Around the same time that UnitedHealth directors were rubber-stamping McGuire's employment contract, they also approved another of McGuire's stock option initiatives. The company stock was in a slump, making worthless many of the options held by company executives, including 750,000 by McGuire. As McGuire explained it, morale was suffering and it was getting harder to retain key employees. Some companies had addressed this problem by "repricing" options -- lowering the strike price so the options were magically valuable again. But, as the WilmerHale lawyers put it so delicately, there were "disadvantageous accounting and disclosure ramifications" to repricing. Translation: bad publicity and a hit to earnings. So McGuire came up with the cute idea of having the board simply "suspend" the old options and issue new ones with a lower strike price.

The directors agreed. But the following August, after the stock price had risen substantially, the board also agreed to McGuire's request to "reactivate" the suspended options, essentially doubling the number of stock options issued.
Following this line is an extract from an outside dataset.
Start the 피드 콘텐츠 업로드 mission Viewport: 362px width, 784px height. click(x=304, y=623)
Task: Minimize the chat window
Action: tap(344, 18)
The motivation was unclear, but according to WilmerHale, these actions were never properly accounted for or reported to shareholders. Translation: accounting and securities fraud. And this little bit of double dipping added another $250 million to McGuire's net worth, the Journal reported.

One of the more interesting revelations from the WilmerHale report is that these and other outrages at UnitedHealth pretty much stopped following the 2002 passage of the Sarbanes-Oxley law, requiring directors and outside auditors to ensure that companies had adequate internal controls. The U.S. Chamber of Commerce and other business groups have been running around the country, complaining the law has overreached, stifling American risk-taking and innovation. I wonder if backdating stock options is the sort of risk-taking and innovation the chamber has in mind.

In response to these revelations, you'd think UnitedHealth directors would at least have had the manners to apologize to shareholders, if not to resign. Instead, they've followed the well-worn path of insisting they did nothing wrong while taking steps to ensure it won't happen again.

After praising him for his "leadership, energy and vision," the board allowed McGuire to retire with his full pension and all his options. The good doctor graciously agreed to reprice his options from the most favorable to least favorable dates -- a concession that could cost him $200 million.

Hemsley was rewarded for his lack of focus by being named to succeed McGuire as chief executive. He was also directed to root out the senior executives in the legal, accounting and personnel departments who provided the bad advice on which the board and chief executive now say they have relied. Hemsley, too, has volunteered to reprice his options.

Spears announced his resignation from the board, which expressed "gratitude for his many contributions during his 15 years of service."

And, in a stunning example of the barn door and the departed horse, UnitedHealth's directors declared they would no longer award stock or stock options to top executives.